WEMPEC Faculty Affiliates Spotlight

WEMPEC Faculty Affiliates Spotlight

WEMPEC Faculty members have had collaborative research relationships with numerous University of Wisconsin faculty members throughout our 41-year history.  Over the past year, we have formalized this collaborative practice with the WEMPEC Faculty Affiliates program that reflects the opportunities coming from new faculty members joining our campus.  We believe this program will enhance our collective innovation potential by bringing expertise from faculty working in adjacent technical areas.  We feel that our students will benefit from the opportunity to engage with the other faculty members and their research teams, and we know that our industry members will benefit from the added breadth in our technology domain.

We invite you to read the following brief bios of our Faculty Affiliates.  These professors are some of the best and brightest folks within the UW College of Engineering and we are looking forward to pursuing our collaborative interests with them.

Semiconductor Materials and Devices

Prof. Chirag Gupta, ECE
Chirag is broadly interested in wide-band-gap (GaN, SiC) and ultra-wide-band-gap (GaOx, C) semiconductor materials and devices, specifically how these materials can be utilized to develop next-generation electronics (transistors, diodes, etc.) and optoelectronics (LEDs, Lasers, etc.) devices. He recently started a collaboration with Prof. Dan Ludois and fellow ECE professor Shubra Pasayat on a streamlined transistor design and will be running a double pulse tester in the WEMPEC labs.

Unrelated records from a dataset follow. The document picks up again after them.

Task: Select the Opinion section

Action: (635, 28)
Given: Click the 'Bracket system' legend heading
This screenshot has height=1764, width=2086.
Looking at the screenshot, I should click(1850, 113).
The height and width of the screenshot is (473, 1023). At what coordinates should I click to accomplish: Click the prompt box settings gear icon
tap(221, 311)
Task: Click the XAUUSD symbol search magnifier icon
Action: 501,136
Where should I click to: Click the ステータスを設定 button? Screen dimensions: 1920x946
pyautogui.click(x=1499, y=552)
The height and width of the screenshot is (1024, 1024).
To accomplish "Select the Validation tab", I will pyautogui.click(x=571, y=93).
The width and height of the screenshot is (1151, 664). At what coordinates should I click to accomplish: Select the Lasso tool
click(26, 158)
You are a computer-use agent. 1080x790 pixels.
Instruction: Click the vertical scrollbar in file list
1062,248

Wisconsin Power Systems – WISPO

Prof. Dominic Gross, ECE
Dominic’s area of interest is dynamics and control of power systems dominated by power electronics, focusing on grid-forming control of power converter-interfaced renewable generation and energy storage. He combines his control theory background with in-depth knowledge of control of power electronics and machines. As part of this work, he and WEMPEC pool capabilities in developing control algorithms and setting up converter hardware for experimental validation.
Prof. Bernie Lesieutre, ECE
Bernie’s research interests include the modeling, monitoring, and analysis of electric power systems and electric energy markets. As a longstanding ECE faculty member in power systems, he has collaborated with WEMPEC faculty on many topics – most recently on research into solar forecast uncertainty pricing and optimal scheduling together with Prof. Giri.
Prof. Line Roald, ECE
Line’s research interests focus on modeling and optimization of energy systems, with a particular focus on managing uncertainty and risk from renewable energy variability and component failures utilizing stochastic optimization. A recent shared research interest between her and Prof. Giri is low-frequency AC transmission, where they combine their specific skillsets to look at both power system-level benefits and power converter design.

Mechanical Engineering

Prof. Mark Anderson, ME
Mark’s research covers a wide breadth of fundamental physics and applications all relating to advanced energy utilization, energy extraction and energy production with the main focus on experimental thermal hydraulics for advanced nuclear, solar and waste heat recovery energy sources. He is currently collaborating with Prof. Severson on designing a highly efficient supercritical carbon dioxide (CO2) heat to power system.
Prof. Gregory Nellis, ME
Greg conducts research in cryogenics, refrigeration, heat transfer, thermodynamics, and energy systems. He is the author of several textbooks in this area and a frequent resource to WEMPEC in questions related to thermal processes and cooling. In recent years he has collaborated widely with Prof. Bulent on thermal management of various electric machine projects and is also part of the supercritical carbon dioxide (CO2) heat to power project with Prof. Anderson and Severson. Greg is the director of the Solar Energy Lab.
Prof. Mike Wagner, ME
Mike’s research includes thermal systems modeling, system design and operations optimization, and predictive performance analysis of energy generation and storage technologies. As part of this, he continues to operate and enhance parts of the microgrid infrastructure in WEI, e.g. leveraging the solar PV installation in building a PHIL real-time simulation testbed for the optimization of hybrid CSP-PV power plants.